Digging in to the technical side of the game, we asked him about his repertoire, hoping to find out if his ability to hit triple digits on the radar gun had any credibility.
“I throw a four-seam, a two-seam, a slider, and a change, but it’s mostly the two-seam and the slider,” he stated. “Unofficially, I was clocked at 100 MPH in Hoover, Alabama. Officially, it was 99 at Kentucky.”
Talking a little about the nuances of relief pitching compared to starting pitching, Zach told us about his mindset and mental approach on the typical day of a game.
“Honestly, I feel like being a reliever is easier. You don’t have to sit on the fact that you’re pitching on a certain day and all the anxiety that comes with it,” he said. “Being a reliever, I also find that you are pretty much always available to pitch, so you have to have the mindset that, good or bad, you are going to pitch again and soon. For the most part, I try to stay consistent and not get too happy with a good performance or too down on myself for a negative one.”

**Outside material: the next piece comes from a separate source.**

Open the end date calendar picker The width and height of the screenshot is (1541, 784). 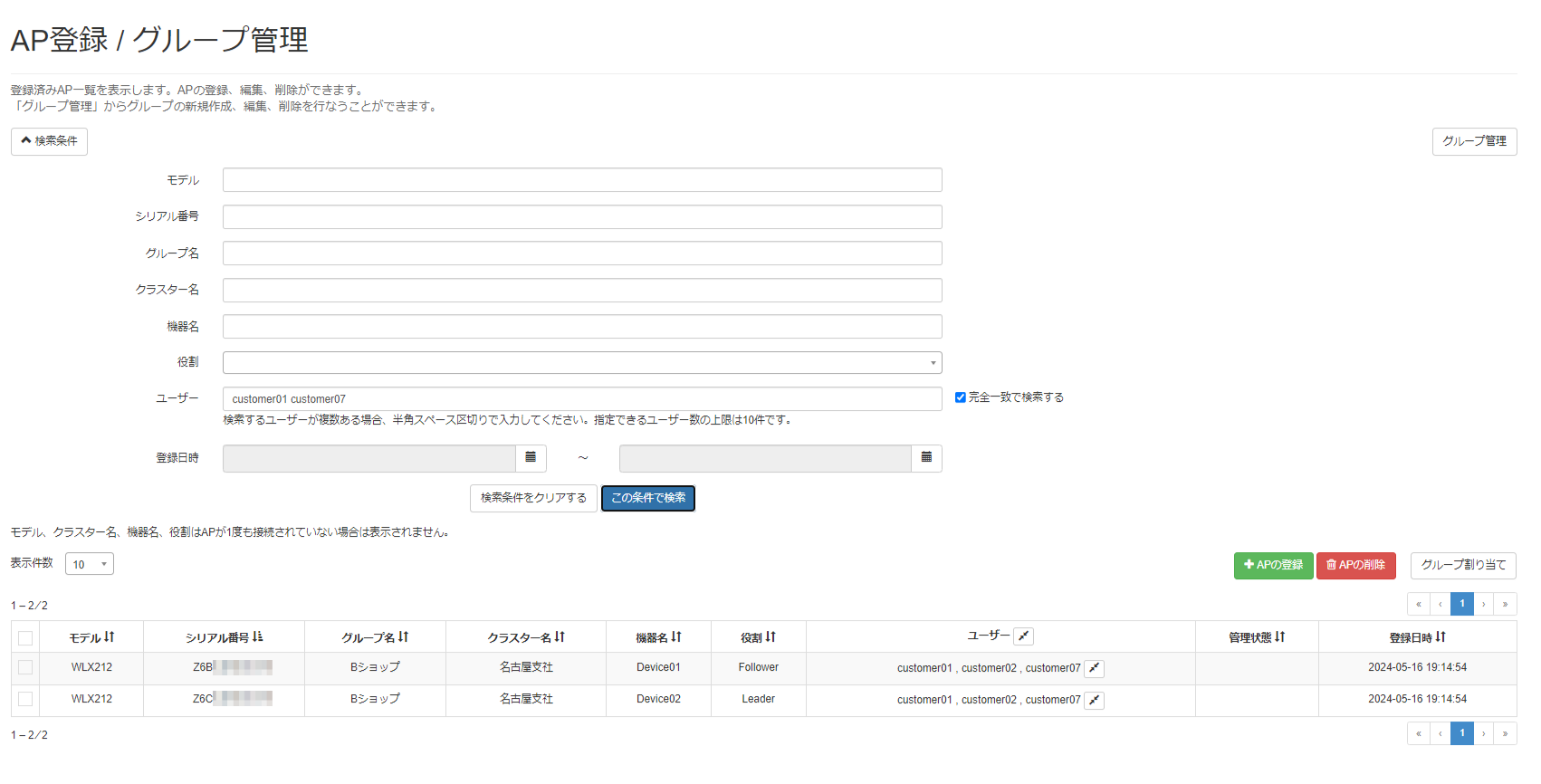(x=926, y=458)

Most of the regular readers of the content of this site know that we’ve been giving Kasowski a huge amount of air time lately, so we asked Pop what his relationship was like with Marshall and if they have any sort of friendly competitions out of the bullpen.

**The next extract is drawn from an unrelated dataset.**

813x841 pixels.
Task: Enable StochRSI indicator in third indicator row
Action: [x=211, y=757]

“No, there’s no real competition between the relievers. I think we all just pull for each other and try to win as many ball games as we can,” he explained. “But Marshall and I are friends—we were locker buddies at Great Lakes and now we live together in Rancho. Great teammate, hard worker, and an even better person.”
Looking ahead, based on his early success at High-A alone, it wouldn’t be surprising if the 21-year-old Pop earned a promotion to Double-A Tulsa to begin his 2019 campaign, if not before. Fitting the prototypical mold that Andrew Friedman and his management crew seek out in player prospects, Zach’s exceptional skill set and remarkable work ethic should play large while climbing his way up the organizational ladder in rapid fashion.
His ceiling is high according to MLB Pipeline, which said “if a pro team can polish him up, he has the pure stuff to turn into a big league closer.”
And that’s certainly the intention of the Dodgers.